* [PROBLEM TO SOLVE] Return the records, each one exactly as written.
***** DATA TO USE
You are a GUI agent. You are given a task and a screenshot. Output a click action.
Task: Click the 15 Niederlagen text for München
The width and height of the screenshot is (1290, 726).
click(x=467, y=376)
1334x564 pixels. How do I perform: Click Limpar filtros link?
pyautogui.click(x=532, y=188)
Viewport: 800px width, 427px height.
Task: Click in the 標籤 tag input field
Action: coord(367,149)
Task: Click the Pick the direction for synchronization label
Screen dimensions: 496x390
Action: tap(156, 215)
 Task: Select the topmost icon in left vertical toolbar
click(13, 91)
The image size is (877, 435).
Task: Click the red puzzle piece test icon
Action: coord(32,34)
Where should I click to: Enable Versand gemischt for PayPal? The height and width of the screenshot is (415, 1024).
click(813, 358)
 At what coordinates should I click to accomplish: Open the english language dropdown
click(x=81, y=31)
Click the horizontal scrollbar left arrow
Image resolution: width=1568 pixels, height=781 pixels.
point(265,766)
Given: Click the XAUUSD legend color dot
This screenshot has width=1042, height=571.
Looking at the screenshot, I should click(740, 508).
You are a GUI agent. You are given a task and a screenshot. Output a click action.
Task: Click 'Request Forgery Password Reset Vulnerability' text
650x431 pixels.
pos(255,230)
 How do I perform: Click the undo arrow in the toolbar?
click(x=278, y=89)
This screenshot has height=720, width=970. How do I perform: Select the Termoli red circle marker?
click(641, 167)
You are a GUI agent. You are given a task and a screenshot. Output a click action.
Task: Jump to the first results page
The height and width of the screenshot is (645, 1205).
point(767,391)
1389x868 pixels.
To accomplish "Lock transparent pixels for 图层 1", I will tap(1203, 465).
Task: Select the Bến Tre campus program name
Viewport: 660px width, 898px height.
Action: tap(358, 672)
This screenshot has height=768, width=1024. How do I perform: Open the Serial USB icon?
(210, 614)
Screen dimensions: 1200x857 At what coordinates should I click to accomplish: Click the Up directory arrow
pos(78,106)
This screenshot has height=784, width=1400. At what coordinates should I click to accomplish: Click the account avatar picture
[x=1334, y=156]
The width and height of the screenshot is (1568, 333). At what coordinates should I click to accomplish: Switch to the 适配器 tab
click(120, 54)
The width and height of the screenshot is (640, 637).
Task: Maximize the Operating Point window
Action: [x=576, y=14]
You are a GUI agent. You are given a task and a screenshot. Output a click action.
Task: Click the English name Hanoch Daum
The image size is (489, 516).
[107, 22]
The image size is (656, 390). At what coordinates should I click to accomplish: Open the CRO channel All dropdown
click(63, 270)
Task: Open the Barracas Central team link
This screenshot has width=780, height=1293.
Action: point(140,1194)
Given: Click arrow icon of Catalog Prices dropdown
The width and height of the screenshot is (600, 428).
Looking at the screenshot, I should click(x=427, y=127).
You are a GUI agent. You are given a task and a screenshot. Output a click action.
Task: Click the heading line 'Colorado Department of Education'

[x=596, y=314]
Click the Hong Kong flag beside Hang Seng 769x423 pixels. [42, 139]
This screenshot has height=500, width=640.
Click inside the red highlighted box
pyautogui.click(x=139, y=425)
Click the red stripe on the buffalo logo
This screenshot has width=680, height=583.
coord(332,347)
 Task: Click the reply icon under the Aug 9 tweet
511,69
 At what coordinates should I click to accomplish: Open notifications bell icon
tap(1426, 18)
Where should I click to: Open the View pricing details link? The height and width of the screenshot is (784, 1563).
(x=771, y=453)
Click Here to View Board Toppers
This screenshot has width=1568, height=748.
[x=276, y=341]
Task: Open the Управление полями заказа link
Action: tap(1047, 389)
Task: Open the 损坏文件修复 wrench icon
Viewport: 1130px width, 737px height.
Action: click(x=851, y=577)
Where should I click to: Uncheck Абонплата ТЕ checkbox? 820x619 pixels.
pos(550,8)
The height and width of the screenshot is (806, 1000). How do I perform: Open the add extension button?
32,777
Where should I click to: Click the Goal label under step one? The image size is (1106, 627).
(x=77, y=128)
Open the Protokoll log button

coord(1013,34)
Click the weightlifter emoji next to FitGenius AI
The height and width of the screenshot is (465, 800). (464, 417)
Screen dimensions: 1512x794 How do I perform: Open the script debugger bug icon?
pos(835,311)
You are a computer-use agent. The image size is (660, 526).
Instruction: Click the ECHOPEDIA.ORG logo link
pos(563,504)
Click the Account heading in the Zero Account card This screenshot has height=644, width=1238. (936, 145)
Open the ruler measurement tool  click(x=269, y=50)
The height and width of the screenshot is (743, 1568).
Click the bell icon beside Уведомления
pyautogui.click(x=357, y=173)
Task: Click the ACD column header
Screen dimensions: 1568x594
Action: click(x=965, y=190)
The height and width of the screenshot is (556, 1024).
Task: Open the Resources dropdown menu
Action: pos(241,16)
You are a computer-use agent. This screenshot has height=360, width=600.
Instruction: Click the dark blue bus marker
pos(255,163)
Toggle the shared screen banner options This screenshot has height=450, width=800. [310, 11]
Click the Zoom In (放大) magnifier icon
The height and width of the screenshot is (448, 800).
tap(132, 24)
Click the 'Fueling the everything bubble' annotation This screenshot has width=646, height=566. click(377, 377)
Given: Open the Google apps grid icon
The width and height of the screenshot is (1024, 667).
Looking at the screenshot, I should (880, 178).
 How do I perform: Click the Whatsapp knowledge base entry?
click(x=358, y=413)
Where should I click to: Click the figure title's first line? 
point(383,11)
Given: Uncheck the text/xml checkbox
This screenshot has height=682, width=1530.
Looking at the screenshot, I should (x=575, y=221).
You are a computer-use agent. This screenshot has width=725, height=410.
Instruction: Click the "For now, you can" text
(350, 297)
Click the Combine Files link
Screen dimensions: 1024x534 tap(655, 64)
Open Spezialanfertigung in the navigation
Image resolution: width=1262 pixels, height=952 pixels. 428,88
**********
* [OUTPUT OF THE EXERCISE]
You are a GUI agent. You are given a task and a screenshot. Output a click action.
Task: Click the 15 Niederlagen text for München
The width and height of the screenshot is (1290, 726).
click(x=467, y=376)
1334x564 pixels. How do I perform: Click Limpar filtros link?
pyautogui.click(x=532, y=188)
Viewport: 800px width, 427px height.
Task: Click in the 標籤 tag input field
Action: coord(367,149)
Task: Click the Pick the direction for synchronization label
Screen dimensions: 496x390
Action: tap(156, 215)
 Task: Select the topmost icon in left vertical toolbar
click(13, 91)
The image size is (877, 435).
Task: Click the red puzzle piece test icon
Action: coord(32,34)
Where should I click to: Enable Versand gemischt for PayPal? The height and width of the screenshot is (415, 1024).
click(813, 358)
 At what coordinates should I click to accomplish: Open the english language dropdown
click(x=81, y=31)
Click the horizontal scrollbar left arrow
Image resolution: width=1568 pixels, height=781 pixels.
point(265,766)
Given: Click the XAUUSD legend color dot
This screenshot has width=1042, height=571.
Looking at the screenshot, I should click(740, 508).
You are a GUI agent. You are given a task and a screenshot. Output a click action.
Task: Click 'Request Forgery Password Reset Vulnerability' text
650x431 pixels.
pos(255,230)
 How do I perform: Click the undo arrow in the toolbar?
click(x=278, y=89)
This screenshot has height=720, width=970. How do I perform: Select the Termoli red circle marker?
click(641, 167)
You are a GUI agent. You are given a task and a screenshot. Output a click action.
Task: Jump to the first results page
The height and width of the screenshot is (645, 1205).
point(767,391)
1389x868 pixels.
To accomplish "Lock transparent pixels for 图层 1", I will tap(1203, 465).
Task: Select the Bến Tre campus program name
Viewport: 660px width, 898px height.
Action: tap(358, 672)
This screenshot has height=768, width=1024. How do I perform: Open the Serial USB icon?
(210, 614)
Screen dimensions: 1200x857 At what coordinates should I click to accomplish: Click the Up directory arrow
pos(78,106)
This screenshot has height=784, width=1400. At what coordinates should I click to accomplish: Click the account avatar picture
[x=1334, y=156]
The width and height of the screenshot is (1568, 333). At what coordinates should I click to accomplish: Switch to the 适配器 tab
click(120, 54)
The width and height of the screenshot is (640, 637).
Task: Maximize the Operating Point window
Action: [x=576, y=14]
You are a GUI agent. You are given a task and a screenshot. Output a click action.
Task: Click the English name Hanoch Daum
The image size is (489, 516).
[107, 22]
The image size is (656, 390). At what coordinates should I click to accomplish: Open the CRO channel All dropdown
click(63, 270)
Task: Open the Barracas Central team link
This screenshot has width=780, height=1293.
Action: point(140,1194)
Given: Click arrow icon of Catalog Prices dropdown
The width and height of the screenshot is (600, 428).
Looking at the screenshot, I should click(x=427, y=127).
You are a GUI agent. You are given a task and a screenshot. Output a click action.
Task: Click the heading line 'Colorado Department of Education'

[x=596, y=314]
Click the Hong Kong flag beside Hang Seng 769x423 pixels. [42, 139]
This screenshot has height=500, width=640.
Click inside the red highlighted box
pyautogui.click(x=139, y=425)
Click the red stripe on the buffalo logo
This screenshot has width=680, height=583.
coord(332,347)
 Task: Click the reply icon under the Aug 9 tweet
511,69
 At what coordinates should I click to accomplish: Open notifications bell icon
tap(1426, 18)
Where should I click to: Open the View pricing details link? The height and width of the screenshot is (784, 1563).
(x=771, y=453)
Click Here to View Board Toppers
This screenshot has width=1568, height=748.
[x=276, y=341]
Task: Open the Управление полями заказа link
Action: tap(1047, 389)
Task: Open the 损坏文件修复 wrench icon
Viewport: 1130px width, 737px height.
Action: click(x=851, y=577)
Where should I click to: Uncheck Абонплата ТЕ checkbox? 820x619 pixels.
pos(550,8)
The height and width of the screenshot is (806, 1000). How do I perform: Open the add extension button?
32,777
Where should I click to: Click the Goal label under step one? The image size is (1106, 627).
(x=77, y=128)
Open the Protokoll log button

coord(1013,34)
Click the weightlifter emoji next to FitGenius AI
The height and width of the screenshot is (465, 800). (464, 417)
Screen dimensions: 1512x794 How do I perform: Open the script debugger bug icon?
pos(835,311)
You are a computer-use agent. The image size is (660, 526).
Instruction: Click the ECHOPEDIA.ORG logo link
pos(563,504)
Click the Account heading in the Zero Account card This screenshot has height=644, width=1238. (936, 145)
Open the ruler measurement tool  click(x=269, y=50)
The height and width of the screenshot is (743, 1568).
Click the bell icon beside Уведомления
pyautogui.click(x=357, y=173)
Task: Click the ACD column header
Screen dimensions: 1568x594
Action: click(x=965, y=190)
The height and width of the screenshot is (556, 1024).
Task: Open the Resources dropdown menu
Action: pos(241,16)
You are a computer-use agent. This screenshot has height=360, width=600.
Instruction: Click the dark blue bus marker
pos(255,163)
Toggle the shared screen banner options This screenshot has height=450, width=800. [310, 11]
Click the Zoom In (放大) magnifier icon
The height and width of the screenshot is (448, 800).
tap(132, 24)
Click the 'Fueling the everything bubble' annotation This screenshot has width=646, height=566. click(377, 377)
Given: Open the Google apps grid icon
The width and height of the screenshot is (1024, 667).
Looking at the screenshot, I should (880, 178).
 How do I perform: Click the Whatsapp knowledge base entry?
click(x=358, y=413)
Where should I click to: Click the figure title's first line? 
point(383,11)
Given: Uncheck the text/xml checkbox
This screenshot has height=682, width=1530.
Looking at the screenshot, I should (x=575, y=221).
You are a computer-use agent. This screenshot has width=725, height=410.
Instruction: Click the "For now, you can" text
(350, 297)
Click the Combine Files link
Screen dimensions: 1024x534 tap(655, 64)
Open Spezialanfertigung in the navigation
Image resolution: width=1262 pixels, height=952 pixels. 428,88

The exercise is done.